# GIVEN PROBLEM:
Copy the entries verbatim, starting with the line that contains "Image resolution: width=704" and ending with the line that contains "[x=34, y=280]", both lines included.

# EXTRACTED DATA:
----

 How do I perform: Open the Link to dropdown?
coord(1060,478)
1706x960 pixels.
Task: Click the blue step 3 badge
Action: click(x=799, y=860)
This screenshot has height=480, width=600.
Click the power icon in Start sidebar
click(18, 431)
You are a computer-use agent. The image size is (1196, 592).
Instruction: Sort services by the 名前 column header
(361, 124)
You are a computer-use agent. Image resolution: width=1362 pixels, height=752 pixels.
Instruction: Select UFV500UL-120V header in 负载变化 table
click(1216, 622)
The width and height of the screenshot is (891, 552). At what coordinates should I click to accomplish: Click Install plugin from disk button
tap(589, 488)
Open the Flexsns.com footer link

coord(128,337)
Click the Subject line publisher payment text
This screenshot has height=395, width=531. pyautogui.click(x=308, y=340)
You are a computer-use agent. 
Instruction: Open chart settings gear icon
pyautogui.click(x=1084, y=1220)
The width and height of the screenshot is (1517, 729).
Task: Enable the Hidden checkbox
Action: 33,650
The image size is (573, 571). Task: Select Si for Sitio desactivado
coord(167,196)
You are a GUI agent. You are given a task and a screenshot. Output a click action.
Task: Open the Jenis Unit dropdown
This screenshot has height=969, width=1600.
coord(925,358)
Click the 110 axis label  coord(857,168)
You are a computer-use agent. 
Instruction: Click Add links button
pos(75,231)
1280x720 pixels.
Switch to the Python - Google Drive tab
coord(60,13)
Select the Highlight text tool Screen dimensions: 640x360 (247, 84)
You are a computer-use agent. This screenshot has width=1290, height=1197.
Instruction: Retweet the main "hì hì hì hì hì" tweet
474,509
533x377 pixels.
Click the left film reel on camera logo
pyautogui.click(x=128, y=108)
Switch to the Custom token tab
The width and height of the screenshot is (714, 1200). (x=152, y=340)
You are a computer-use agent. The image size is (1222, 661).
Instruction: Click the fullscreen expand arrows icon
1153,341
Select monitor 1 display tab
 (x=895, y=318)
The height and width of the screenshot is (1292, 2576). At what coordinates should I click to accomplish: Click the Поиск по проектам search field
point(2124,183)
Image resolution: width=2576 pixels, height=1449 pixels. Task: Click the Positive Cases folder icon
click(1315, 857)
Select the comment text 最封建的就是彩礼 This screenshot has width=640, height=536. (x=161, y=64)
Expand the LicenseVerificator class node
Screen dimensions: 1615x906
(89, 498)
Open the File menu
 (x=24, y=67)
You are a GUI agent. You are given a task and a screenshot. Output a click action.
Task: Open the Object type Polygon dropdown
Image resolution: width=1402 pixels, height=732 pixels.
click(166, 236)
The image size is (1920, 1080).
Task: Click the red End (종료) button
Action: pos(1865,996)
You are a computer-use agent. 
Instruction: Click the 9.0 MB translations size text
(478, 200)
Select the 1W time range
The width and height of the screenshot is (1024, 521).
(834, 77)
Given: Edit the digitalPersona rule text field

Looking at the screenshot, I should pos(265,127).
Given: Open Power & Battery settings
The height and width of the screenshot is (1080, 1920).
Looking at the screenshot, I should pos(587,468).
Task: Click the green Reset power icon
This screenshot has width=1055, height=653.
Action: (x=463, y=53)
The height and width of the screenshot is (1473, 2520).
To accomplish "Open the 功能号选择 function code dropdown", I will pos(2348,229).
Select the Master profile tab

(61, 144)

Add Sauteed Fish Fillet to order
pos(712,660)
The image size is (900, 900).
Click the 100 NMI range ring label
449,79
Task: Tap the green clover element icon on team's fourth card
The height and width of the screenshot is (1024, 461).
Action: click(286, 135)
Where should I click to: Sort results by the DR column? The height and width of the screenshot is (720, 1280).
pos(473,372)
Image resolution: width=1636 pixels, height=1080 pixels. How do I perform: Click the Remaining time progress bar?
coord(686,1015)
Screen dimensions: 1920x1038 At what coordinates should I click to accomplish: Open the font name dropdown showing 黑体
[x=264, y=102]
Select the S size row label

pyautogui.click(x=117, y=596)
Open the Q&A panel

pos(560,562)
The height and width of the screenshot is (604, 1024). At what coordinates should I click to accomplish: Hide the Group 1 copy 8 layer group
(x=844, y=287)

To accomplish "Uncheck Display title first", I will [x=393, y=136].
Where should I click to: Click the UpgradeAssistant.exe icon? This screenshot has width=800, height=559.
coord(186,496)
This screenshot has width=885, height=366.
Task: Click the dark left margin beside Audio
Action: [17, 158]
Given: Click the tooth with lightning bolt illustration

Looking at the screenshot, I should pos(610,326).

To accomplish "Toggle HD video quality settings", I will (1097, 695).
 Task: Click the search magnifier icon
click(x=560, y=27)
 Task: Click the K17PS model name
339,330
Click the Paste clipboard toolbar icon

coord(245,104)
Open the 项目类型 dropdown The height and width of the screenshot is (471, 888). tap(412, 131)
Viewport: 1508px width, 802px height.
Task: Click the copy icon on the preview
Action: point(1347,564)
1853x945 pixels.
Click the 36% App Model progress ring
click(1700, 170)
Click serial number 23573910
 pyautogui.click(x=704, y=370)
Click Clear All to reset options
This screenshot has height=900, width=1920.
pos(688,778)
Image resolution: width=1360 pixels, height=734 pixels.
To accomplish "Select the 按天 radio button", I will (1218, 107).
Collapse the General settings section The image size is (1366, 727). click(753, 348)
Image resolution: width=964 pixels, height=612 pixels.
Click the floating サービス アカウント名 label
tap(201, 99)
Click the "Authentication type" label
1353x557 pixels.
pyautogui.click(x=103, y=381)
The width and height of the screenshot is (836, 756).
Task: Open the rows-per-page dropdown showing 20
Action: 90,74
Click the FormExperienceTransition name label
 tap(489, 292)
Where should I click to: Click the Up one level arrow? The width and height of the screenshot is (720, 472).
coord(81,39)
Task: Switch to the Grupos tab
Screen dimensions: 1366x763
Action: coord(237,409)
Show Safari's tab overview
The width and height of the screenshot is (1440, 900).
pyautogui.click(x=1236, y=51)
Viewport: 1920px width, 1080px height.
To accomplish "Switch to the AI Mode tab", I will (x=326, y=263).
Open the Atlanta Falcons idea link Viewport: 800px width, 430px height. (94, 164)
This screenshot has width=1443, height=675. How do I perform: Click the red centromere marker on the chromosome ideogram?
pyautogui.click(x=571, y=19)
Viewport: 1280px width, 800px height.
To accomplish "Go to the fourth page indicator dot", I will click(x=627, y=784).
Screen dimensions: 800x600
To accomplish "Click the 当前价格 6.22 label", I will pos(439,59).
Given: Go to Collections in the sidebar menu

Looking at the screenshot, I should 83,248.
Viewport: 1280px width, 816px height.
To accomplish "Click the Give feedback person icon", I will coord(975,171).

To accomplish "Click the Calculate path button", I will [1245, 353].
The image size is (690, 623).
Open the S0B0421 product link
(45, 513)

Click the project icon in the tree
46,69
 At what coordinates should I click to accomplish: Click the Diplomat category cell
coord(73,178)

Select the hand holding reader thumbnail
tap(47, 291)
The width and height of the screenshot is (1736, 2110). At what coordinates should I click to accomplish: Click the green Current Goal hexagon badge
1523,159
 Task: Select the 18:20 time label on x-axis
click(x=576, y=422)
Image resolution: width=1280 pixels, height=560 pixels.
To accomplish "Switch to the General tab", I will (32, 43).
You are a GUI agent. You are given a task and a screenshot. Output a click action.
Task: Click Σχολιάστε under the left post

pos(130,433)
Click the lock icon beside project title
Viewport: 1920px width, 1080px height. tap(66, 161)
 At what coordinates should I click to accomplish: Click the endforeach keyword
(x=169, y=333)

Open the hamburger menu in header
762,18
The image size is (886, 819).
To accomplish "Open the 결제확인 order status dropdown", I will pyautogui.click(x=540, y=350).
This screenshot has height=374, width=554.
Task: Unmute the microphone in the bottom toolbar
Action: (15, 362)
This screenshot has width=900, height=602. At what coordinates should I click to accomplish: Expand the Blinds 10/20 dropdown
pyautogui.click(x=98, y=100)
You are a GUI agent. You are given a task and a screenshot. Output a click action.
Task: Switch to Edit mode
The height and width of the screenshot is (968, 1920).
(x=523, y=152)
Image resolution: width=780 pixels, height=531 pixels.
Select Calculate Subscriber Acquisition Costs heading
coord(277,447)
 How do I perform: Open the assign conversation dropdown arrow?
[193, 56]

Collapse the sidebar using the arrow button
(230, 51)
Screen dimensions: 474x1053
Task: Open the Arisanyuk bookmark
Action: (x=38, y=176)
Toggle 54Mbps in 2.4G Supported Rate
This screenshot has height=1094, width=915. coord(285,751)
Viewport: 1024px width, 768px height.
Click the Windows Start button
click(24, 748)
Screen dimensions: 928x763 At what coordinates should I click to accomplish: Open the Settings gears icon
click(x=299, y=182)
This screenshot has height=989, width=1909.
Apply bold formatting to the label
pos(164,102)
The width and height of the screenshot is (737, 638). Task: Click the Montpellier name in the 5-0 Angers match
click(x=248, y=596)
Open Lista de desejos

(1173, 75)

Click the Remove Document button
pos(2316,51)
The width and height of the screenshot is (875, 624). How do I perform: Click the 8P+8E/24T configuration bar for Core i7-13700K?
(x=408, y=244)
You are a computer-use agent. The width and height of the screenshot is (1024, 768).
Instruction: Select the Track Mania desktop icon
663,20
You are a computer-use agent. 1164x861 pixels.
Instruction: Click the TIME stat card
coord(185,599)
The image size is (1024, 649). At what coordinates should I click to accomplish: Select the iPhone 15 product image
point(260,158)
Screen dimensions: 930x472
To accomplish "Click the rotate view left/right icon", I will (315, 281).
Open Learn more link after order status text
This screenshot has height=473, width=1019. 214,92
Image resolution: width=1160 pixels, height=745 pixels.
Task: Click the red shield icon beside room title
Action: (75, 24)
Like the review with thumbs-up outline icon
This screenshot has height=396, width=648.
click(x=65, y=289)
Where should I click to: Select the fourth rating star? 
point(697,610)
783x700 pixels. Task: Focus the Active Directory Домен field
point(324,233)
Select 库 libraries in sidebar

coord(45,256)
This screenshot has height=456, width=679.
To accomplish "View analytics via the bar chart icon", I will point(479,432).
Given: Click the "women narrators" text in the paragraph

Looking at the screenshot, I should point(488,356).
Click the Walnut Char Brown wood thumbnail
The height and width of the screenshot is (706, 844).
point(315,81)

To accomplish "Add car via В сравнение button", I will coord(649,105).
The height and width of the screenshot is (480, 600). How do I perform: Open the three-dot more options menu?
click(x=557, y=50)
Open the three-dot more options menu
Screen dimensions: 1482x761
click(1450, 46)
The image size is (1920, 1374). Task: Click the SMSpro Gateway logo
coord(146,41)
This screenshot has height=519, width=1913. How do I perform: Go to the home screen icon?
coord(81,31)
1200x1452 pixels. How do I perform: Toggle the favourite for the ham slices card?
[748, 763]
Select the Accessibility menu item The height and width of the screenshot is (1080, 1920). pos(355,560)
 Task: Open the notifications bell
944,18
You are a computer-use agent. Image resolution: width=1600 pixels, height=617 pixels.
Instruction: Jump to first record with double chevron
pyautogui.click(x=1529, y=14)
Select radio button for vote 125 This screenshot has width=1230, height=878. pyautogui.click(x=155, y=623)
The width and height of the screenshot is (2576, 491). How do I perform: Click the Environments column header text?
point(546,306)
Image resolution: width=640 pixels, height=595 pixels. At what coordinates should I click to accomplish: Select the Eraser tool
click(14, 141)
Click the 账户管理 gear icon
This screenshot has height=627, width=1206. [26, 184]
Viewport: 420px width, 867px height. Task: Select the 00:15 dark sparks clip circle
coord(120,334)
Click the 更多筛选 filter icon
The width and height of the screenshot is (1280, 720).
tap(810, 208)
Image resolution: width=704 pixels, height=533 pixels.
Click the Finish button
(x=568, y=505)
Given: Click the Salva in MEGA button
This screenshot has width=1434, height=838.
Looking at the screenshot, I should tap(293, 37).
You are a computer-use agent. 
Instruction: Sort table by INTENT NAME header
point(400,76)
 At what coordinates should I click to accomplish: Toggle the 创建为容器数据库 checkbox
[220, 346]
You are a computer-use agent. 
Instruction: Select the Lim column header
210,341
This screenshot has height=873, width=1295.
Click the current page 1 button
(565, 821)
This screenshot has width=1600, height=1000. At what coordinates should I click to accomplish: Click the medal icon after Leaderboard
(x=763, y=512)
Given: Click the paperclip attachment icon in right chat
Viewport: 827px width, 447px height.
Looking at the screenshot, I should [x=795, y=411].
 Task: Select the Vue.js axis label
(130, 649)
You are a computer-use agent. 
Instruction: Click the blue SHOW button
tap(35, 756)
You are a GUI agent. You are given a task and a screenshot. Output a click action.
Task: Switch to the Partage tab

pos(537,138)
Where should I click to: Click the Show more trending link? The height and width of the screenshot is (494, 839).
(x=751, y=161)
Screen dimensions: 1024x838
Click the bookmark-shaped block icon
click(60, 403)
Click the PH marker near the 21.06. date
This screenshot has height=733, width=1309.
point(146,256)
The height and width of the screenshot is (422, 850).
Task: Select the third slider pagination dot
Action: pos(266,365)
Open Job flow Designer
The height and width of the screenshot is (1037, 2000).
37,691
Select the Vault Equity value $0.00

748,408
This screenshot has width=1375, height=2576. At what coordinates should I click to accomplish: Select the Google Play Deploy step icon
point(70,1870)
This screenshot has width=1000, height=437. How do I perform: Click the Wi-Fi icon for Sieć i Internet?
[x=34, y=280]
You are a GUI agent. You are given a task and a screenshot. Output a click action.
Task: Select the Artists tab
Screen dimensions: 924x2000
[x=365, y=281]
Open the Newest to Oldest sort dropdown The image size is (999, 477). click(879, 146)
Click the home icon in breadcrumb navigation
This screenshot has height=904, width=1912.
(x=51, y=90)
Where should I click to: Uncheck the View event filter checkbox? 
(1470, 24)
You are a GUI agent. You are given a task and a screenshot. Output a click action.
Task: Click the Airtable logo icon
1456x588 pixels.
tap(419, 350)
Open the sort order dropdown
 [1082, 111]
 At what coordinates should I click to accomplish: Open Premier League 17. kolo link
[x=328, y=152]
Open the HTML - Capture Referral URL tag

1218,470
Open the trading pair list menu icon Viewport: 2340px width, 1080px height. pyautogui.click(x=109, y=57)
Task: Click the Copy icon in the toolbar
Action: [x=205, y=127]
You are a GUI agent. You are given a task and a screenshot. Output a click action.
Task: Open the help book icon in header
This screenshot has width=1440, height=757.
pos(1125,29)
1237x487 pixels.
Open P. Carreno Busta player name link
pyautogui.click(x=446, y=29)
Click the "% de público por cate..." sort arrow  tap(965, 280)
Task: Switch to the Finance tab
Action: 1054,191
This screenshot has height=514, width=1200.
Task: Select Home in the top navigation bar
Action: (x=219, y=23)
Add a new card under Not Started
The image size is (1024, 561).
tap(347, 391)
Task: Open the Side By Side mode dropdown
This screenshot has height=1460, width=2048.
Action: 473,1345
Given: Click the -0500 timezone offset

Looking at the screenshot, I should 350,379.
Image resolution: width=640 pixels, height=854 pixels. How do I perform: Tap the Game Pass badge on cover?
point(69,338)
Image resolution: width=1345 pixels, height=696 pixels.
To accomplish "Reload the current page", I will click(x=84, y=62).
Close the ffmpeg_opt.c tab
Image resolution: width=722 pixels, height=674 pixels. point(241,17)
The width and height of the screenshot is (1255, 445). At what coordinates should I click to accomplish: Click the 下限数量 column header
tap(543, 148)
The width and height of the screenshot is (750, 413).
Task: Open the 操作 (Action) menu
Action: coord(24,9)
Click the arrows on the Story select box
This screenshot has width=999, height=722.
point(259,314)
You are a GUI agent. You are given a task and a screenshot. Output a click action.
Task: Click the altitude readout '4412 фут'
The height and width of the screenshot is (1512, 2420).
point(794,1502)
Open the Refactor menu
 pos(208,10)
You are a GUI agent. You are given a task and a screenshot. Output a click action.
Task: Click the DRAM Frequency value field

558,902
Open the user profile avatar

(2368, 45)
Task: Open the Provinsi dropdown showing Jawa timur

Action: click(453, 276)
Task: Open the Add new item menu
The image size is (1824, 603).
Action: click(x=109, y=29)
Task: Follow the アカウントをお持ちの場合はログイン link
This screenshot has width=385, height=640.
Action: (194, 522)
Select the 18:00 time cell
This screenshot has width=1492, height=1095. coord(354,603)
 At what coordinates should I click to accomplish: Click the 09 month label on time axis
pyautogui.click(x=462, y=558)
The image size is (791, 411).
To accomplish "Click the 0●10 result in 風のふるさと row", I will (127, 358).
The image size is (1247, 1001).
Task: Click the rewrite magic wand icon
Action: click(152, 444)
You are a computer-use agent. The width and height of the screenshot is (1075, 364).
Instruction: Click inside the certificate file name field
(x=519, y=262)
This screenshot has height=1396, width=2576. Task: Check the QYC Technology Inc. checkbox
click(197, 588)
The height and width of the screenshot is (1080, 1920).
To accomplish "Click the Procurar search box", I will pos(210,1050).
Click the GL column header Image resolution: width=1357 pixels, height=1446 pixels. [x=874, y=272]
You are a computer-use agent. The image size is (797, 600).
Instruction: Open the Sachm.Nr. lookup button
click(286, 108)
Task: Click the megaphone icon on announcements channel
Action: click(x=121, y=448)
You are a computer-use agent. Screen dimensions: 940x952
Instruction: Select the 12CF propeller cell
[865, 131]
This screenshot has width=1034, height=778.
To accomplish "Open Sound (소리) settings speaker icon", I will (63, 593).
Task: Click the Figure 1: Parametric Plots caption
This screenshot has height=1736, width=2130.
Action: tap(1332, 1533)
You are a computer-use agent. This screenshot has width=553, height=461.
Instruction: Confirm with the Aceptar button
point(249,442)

----

# OUTPUT FOR THIS EXERCISE:
Image resolution: width=704 pixels, height=533 pixels.
Click the Finish button
(x=568, y=505)
Given: Click the Salva in MEGA button
This screenshot has width=1434, height=838.
Looking at the screenshot, I should tap(293, 37).
You are a computer-use agent. 
Instruction: Sort table by INTENT NAME header
point(400,76)
 At what coordinates should I click to accomplish: Toggle the 创建为容器数据库 checkbox
[220, 346]
You are a computer-use agent. 
Instruction: Select the Lim column header
210,341
This screenshot has height=873, width=1295.
Click the current page 1 button
(565, 821)
This screenshot has width=1600, height=1000. At what coordinates should I click to accomplish: Click the medal icon after Leaderboard
(x=763, y=512)
Given: Click the paperclip attachment icon in right chat
Viewport: 827px width, 447px height.
Looking at the screenshot, I should [x=795, y=411].
 Task: Select the Vue.js axis label
(130, 649)
You are a computer-use agent. 
Instruction: Click the blue SHOW button
tap(35, 756)
You are a GUI agent. You are given a task and a screenshot. Output a click action.
Task: Switch to the Partage tab

pos(537,138)
Where should I click to: Click the Show more trending link? The height and width of the screenshot is (494, 839).
(x=751, y=161)
Screen dimensions: 1024x838
Click the bookmark-shaped block icon
click(60, 403)
Click the PH marker near the 21.06. date
This screenshot has height=733, width=1309.
point(146,256)
The height and width of the screenshot is (422, 850).
Task: Select the third slider pagination dot
Action: pos(266,365)
Open Job flow Designer
The height and width of the screenshot is (1037, 2000).
37,691
Select the Vault Equity value $0.00

748,408
This screenshot has width=1375, height=2576. At what coordinates should I click to accomplish: Select the Google Play Deploy step icon
point(70,1870)
This screenshot has width=1000, height=437. How do I perform: Click the Wi-Fi icon for Sieć i Internet?
[x=34, y=280]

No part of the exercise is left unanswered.